Parkinson's disease is a progressive degenerative disorder that affects nerve cells, or neurons, in the part of the brain that controls movement. In Parkinson's disease, a certain group of nerve cells in the brain that produce the chemical dopamine dies. The lack of dopamine causes the cardinal symptoms of Parkinson's disease—tremor, slowness of movement, muscle stiffness, and balance problems.

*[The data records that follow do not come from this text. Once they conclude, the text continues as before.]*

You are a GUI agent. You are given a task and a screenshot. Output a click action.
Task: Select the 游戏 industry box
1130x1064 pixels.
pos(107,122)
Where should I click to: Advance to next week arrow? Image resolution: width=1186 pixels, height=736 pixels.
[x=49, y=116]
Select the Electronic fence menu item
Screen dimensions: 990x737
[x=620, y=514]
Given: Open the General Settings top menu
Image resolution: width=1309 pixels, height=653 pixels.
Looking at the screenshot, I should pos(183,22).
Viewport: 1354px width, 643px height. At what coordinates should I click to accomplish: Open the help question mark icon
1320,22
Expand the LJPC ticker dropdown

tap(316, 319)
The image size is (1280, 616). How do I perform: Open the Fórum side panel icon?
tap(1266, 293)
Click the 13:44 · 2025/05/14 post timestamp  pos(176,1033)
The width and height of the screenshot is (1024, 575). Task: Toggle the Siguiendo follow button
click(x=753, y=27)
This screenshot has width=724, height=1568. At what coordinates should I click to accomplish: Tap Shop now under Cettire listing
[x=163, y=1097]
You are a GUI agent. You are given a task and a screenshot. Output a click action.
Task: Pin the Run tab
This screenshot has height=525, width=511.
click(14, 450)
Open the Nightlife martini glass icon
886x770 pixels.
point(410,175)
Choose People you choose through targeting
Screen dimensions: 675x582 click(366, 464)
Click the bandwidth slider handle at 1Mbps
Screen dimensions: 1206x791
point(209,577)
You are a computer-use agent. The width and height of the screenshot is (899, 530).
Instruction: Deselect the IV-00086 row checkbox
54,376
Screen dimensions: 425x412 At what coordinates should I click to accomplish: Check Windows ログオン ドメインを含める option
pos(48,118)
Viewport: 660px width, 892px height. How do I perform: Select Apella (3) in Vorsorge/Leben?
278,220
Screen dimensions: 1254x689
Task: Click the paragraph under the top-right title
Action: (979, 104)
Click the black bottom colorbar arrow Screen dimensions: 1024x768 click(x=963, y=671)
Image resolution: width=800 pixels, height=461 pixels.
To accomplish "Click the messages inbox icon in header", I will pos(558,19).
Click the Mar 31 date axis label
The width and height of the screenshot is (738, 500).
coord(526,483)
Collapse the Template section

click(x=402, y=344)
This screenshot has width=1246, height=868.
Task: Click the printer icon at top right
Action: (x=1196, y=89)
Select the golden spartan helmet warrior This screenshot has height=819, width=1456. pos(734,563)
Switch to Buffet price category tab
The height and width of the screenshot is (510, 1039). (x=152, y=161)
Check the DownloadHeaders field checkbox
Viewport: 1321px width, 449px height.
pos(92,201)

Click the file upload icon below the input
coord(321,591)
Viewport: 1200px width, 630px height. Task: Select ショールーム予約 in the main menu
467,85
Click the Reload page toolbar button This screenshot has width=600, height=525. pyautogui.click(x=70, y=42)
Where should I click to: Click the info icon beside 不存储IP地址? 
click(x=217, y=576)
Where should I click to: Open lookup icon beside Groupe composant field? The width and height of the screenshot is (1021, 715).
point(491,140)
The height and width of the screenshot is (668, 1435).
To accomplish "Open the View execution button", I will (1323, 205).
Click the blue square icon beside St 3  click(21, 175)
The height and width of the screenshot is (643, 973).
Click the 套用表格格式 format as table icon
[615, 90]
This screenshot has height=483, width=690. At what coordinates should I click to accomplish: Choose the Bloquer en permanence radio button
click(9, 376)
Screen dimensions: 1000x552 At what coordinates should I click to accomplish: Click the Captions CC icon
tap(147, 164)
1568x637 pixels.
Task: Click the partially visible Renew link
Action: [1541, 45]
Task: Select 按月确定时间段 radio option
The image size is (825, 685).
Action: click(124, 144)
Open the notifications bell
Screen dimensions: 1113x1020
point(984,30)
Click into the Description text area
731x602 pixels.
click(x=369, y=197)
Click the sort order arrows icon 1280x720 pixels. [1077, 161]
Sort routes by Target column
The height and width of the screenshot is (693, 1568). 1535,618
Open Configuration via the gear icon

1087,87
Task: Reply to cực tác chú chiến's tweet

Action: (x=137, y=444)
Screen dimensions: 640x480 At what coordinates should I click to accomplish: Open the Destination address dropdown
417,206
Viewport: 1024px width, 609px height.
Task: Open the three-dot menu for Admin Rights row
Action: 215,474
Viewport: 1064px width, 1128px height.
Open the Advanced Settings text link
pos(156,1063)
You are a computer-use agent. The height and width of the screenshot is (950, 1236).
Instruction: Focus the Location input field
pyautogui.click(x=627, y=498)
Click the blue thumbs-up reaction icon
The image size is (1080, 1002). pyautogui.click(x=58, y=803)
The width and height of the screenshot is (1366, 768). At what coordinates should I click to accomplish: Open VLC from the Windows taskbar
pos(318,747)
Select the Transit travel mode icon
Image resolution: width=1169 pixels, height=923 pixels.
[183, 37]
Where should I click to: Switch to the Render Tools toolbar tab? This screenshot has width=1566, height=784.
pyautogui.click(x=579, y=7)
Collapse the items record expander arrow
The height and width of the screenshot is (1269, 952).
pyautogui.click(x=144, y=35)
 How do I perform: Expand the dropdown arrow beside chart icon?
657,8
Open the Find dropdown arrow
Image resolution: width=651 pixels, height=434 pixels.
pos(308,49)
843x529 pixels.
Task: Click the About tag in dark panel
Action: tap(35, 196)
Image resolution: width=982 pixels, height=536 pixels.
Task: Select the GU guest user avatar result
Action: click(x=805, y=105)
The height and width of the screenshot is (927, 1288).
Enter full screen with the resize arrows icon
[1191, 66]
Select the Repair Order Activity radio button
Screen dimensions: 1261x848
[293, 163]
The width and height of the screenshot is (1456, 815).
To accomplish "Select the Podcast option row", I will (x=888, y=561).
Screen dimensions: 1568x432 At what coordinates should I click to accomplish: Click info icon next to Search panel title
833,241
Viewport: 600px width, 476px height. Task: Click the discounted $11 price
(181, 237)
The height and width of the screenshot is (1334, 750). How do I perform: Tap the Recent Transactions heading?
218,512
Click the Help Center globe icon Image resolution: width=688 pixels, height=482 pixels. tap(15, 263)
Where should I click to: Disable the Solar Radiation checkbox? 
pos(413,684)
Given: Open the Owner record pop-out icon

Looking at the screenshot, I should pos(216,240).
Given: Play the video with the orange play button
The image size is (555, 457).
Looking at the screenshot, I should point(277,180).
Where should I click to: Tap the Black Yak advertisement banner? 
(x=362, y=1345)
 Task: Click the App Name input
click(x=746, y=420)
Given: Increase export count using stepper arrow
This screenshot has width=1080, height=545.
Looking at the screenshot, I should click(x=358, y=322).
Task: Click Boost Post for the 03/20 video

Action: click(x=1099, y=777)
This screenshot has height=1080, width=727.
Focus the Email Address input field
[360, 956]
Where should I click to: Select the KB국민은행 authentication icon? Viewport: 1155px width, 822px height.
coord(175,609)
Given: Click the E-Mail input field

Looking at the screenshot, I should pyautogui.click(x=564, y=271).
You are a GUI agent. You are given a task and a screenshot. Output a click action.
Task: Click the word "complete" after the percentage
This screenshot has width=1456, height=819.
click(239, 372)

The exact reason the neurons deteriorate is not known. Some possibilities are:
- Toxins: exposure to fluorocarbons, herbicides, pesticides or certain heavy metals
- Genetic predisposition
- Repeated head injury
- Viral infections
- Advanced age
The symptoms of Parkinson's disease appear when at least 80 percent of the dopamine-producing neurons are damaged.
Incidence of Parkinson's Disease
More than 1 million (and perhaps closer to 1.5 million) people in the United States have Parkinson's disease. Here are some facts about Parkinson’s disease:
- It affects 1 in 100 Americans over the age of 60
- The average age of onset is 60
- 5 to 10 percent are diagnosed prior to age 40 with young-onset Parkinson's
- It affects slightly more men than women
- Early symptoms are subtle, and people may think their symptoms are "normal aging"
- The symptoms of Parkinson's are similar to symptoms of other diseases; the first diagnosis may not be Parkinson's disease
Symptoms of Parkinson's Disease
Primary or Cardinal Features of Parkinson's disease
- Bradykinesia (slowness of movement)
- Rigidity or stiffness (difficulty bending arms or legs)
- Postural instability (stooped, slumped posture) or loss of balance
- Resting tremor (shaking of hand or foot when the muscles are relaxed)
The presence of at least two of the above four cardinal features is necessary for the diagnosis of Parkinson's disease.